--- Given passage ---

By NANCY FLIESLER
Harvard Gazette
Some 5 to 17 percent of all children have developmental dyslexia, or unexplained reading difficulty. When a parent has dyslexia, the odds jump to 50 percent.
Typically, though, dyslexia isn’t diagnosed until the end of second grade or as late as third grade, when interventions are less effective and self-esteem has already suffered.
“It’s a diagnosis that requires failure,” said Nadine Gaab, Harvard Medical School associate professor of pediatrics in the Laboratories of Cognitive Neuroscience at Boston Children’s Hospital.
A new study in the journal Cerebral Cortex led by Gaab and lab members Nicolas Langer and Barbara Peysakhovich has found that the writing is on the wall as early as infancy—if only there were a way to read it and intervene before the academic, social and emotional damage is done.
In 2012, the Gaab Lab showed that pre-readers with a family history of dyslexia (average age 5½) have differences in the left hemisphere of their brains, according to magnetic resonance imaging (MRI).
“The first day they step in a kindergarten classroom, they are already less well-equipped to learn to read,” Gaab said.

--- Records supplied ---

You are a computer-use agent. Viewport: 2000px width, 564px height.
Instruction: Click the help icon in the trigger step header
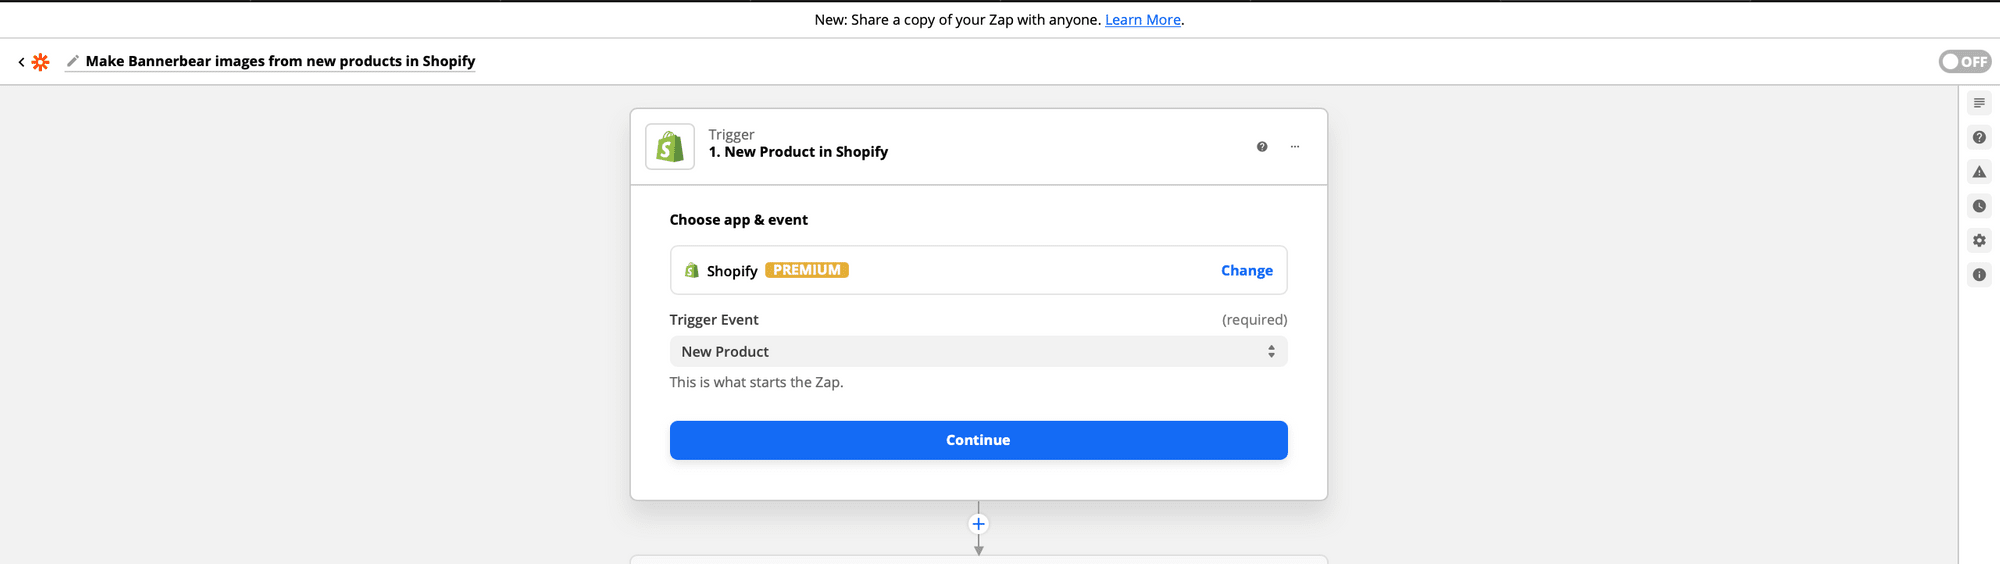point(1262,147)
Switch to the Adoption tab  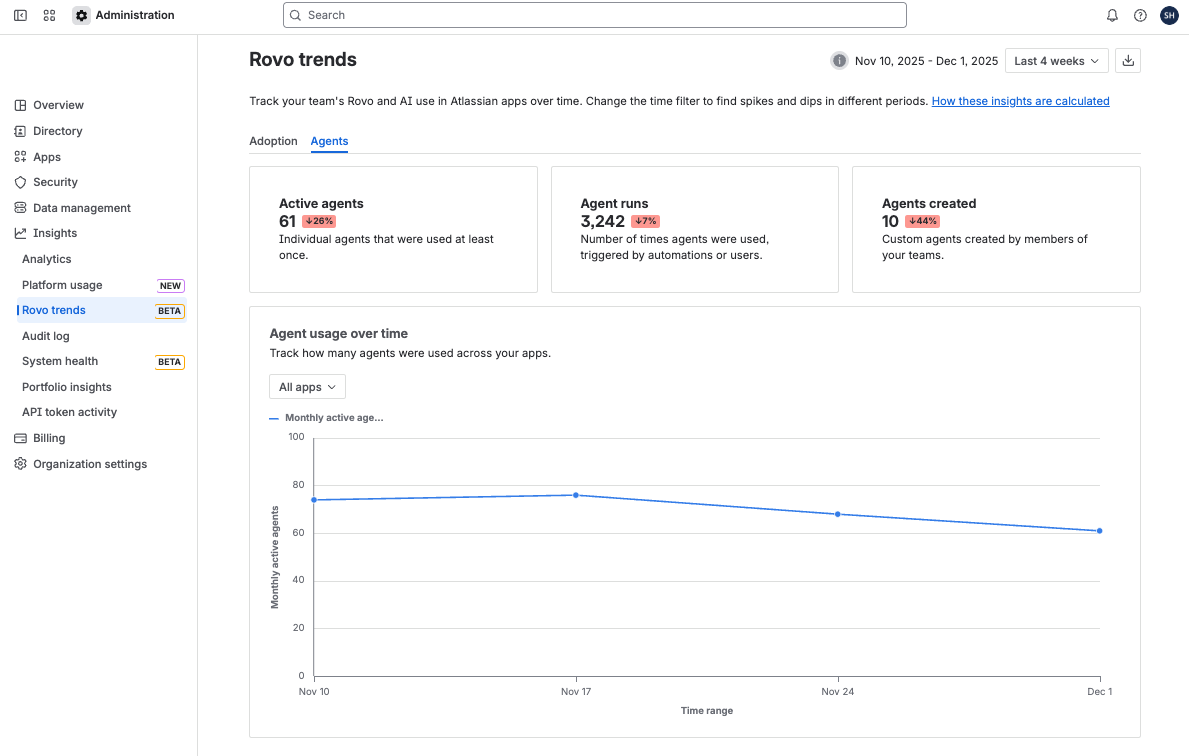tap(273, 141)
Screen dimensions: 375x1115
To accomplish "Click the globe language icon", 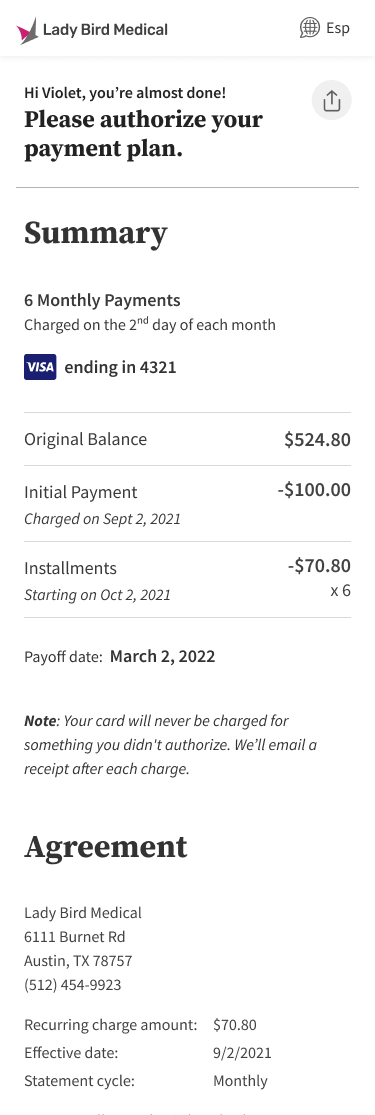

---

Tasks to perform:
1. From the dyslexia article, extract the text starting with "Typically, though, dyslexia" and going on through "damage is done.".
2. Rewrite the paragraph of the dyslexia article that begins "Some 5 to 17 percent" as a short bulleted list, keeping its main facts.
3. According to the dyslexia article, in which journal was the new study led by Gaab published?

Answers:
1.
Typically, though, dyslexia isn’t diagnosed until the end of second grade or as late as third grade, when interventions are less effective and self-esteem has already suffered.
“It’s a diagnosis that requires failure,” said Nadine Gaab, Harvard Medical School associate professor of pediatrics in the Laboratories of Cognitive Neuroscience at Boston Children’s Hospital.
A new study in the journal Cerebral Cortex led by Gaab and lab members Nicolas Langer and Barbara Peysakhovich has found that the writing is on the wall as early as infancy—if only there were a way to read it and intervene before the academic, social and emotional damage is done.

2.
- 5 to 17 percent of all children have developmental dyslexia, or unexplained reading difficulty.
- When a parent has dyslexia, the odds rise to 50 percent.

3. Cerebral Cortex